Vegetable offerings are extensive. Torta of erbette chard ($8.50) has become a kitchen mainstay. A classic Western European dish, Chef Hill's interpretation includes ultra thin pastry that enrobes mild chard, that is paired with ricotta, leeks, basil and a touch of Balsamic vinegar.

Broccoli and garlic are good together, and Picco's version renders them excellent. In Broccoli de (sic) ciccio ($6.95) stir fries tender broccoli shoots with toasted garlic, finely chopped chilies and lemon zest.

The wine list is extensive, with interesting selections from most of the world's wine growing regions. The knowledgeable servers are eager to offer appropriate suggestions. Because of the diversity of the dishes, we opted for individual glasses rather than bottles.

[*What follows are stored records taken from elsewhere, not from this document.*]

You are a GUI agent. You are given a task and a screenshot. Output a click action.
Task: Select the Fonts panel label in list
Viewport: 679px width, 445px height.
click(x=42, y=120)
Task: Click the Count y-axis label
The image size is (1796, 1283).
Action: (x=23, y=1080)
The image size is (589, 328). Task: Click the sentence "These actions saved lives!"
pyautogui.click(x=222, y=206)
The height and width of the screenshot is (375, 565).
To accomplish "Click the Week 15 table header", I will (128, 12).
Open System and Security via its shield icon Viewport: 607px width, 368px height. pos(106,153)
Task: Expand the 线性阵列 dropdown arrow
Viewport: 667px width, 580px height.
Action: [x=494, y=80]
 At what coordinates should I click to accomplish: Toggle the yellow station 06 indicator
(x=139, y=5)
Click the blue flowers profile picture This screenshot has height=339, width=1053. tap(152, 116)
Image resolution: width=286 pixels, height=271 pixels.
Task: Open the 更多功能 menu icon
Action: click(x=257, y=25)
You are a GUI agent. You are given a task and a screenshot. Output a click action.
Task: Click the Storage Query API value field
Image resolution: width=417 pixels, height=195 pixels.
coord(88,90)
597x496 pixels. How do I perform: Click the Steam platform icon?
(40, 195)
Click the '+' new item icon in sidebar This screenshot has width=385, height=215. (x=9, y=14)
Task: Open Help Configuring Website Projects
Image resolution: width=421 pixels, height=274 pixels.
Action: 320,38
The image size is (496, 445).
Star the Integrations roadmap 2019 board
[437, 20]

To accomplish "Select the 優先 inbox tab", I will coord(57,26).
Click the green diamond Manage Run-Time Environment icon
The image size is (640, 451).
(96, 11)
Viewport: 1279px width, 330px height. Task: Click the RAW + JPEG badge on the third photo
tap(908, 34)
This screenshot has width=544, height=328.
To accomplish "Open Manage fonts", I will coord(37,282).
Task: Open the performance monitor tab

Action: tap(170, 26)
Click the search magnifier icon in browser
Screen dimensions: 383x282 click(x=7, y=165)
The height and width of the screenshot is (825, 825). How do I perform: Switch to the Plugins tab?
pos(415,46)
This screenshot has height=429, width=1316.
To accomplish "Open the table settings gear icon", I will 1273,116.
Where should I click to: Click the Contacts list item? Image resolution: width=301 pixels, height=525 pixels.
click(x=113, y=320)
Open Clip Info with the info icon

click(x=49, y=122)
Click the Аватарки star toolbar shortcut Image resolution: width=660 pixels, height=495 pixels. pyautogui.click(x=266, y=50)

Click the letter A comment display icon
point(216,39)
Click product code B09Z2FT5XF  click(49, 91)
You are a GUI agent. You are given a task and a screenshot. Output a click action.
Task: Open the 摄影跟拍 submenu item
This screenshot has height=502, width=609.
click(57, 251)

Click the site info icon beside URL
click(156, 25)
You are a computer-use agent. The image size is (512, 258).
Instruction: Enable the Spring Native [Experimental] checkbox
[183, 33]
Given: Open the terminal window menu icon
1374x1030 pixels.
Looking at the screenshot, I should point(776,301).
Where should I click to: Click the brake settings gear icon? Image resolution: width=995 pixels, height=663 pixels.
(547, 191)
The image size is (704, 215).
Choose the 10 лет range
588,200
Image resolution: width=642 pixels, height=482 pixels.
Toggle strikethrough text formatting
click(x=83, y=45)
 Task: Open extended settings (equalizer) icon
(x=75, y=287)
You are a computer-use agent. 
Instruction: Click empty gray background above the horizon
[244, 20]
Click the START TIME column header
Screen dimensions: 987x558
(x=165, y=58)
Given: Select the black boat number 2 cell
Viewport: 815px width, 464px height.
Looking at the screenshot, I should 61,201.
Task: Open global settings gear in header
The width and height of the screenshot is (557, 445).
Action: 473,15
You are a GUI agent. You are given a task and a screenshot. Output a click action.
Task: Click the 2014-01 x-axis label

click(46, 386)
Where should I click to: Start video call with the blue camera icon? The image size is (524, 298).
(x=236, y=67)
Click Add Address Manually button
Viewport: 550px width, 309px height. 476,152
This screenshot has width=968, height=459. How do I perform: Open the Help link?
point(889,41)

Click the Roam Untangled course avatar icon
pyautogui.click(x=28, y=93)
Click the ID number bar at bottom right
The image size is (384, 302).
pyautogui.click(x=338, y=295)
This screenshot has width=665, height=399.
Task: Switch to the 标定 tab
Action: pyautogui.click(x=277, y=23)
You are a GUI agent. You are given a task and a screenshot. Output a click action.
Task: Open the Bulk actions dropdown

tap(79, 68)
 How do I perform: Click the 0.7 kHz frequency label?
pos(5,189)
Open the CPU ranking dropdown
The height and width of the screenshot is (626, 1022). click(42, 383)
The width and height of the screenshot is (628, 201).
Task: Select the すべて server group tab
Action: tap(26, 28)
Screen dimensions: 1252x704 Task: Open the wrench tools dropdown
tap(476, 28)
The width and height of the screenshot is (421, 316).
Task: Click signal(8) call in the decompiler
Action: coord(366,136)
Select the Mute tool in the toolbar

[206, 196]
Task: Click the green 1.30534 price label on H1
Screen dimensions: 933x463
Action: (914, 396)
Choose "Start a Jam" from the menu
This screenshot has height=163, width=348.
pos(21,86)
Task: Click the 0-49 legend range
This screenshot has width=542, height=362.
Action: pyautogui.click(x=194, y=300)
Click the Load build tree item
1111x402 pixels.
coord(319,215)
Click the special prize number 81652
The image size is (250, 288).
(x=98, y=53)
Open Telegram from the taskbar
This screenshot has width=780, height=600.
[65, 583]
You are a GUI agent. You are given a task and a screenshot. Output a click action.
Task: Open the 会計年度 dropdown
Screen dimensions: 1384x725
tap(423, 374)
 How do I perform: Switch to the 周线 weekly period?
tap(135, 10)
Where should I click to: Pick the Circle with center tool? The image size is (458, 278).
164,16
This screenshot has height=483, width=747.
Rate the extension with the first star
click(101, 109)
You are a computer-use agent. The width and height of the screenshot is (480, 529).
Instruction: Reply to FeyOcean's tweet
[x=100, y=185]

Desserts are probably the most unusual features at Picco. In the fall, we enjoyed an extremely refreshing yet intensely flavored Lemon-Basil Ice Cream ($7.75) An Apple Strudel($6.95) was warm and cozy, combining apples, butter, plums, and vanilla ice cream into a sensational presentation. More recently, we savored warm chocolate Madeleines ($2.25 each), paired with delicate and smooth Panna Cotta ($2.00 each). The excellence was in the perfect execution of these classic desserts.

I appreciate the fact that the seafood items on Picco's menu are on the Seafood Watch for Healthy Oceans Best Choices or Good Alternatives list, and that organic produce and local farmers are supported whenever possible. Chef Hill's respect for our planet is indicative of his respect for his staff, purveyors, and ultimately his clientele as well.

The motto at Picco is "taste more-dare to share". I too, prefer savoring a few delicious, perfect bites from several interesting thoughtful dishes, than a massive piece of bland food-there's no value to me in super-sizing. Therein lies the excellence-the balance of flavors and textures, of sizeable portions, of helpful servers, and of comfortable décor. Picco is innovative without being bizarre, elegant without being stuffy and attentive without being overbearing. This is a restaurant where excellence is a habit.

320 Magnolia Avenue,

Open nightly from 5pm to 10pm. Reservations and credit cards accepted. 415 924 0300.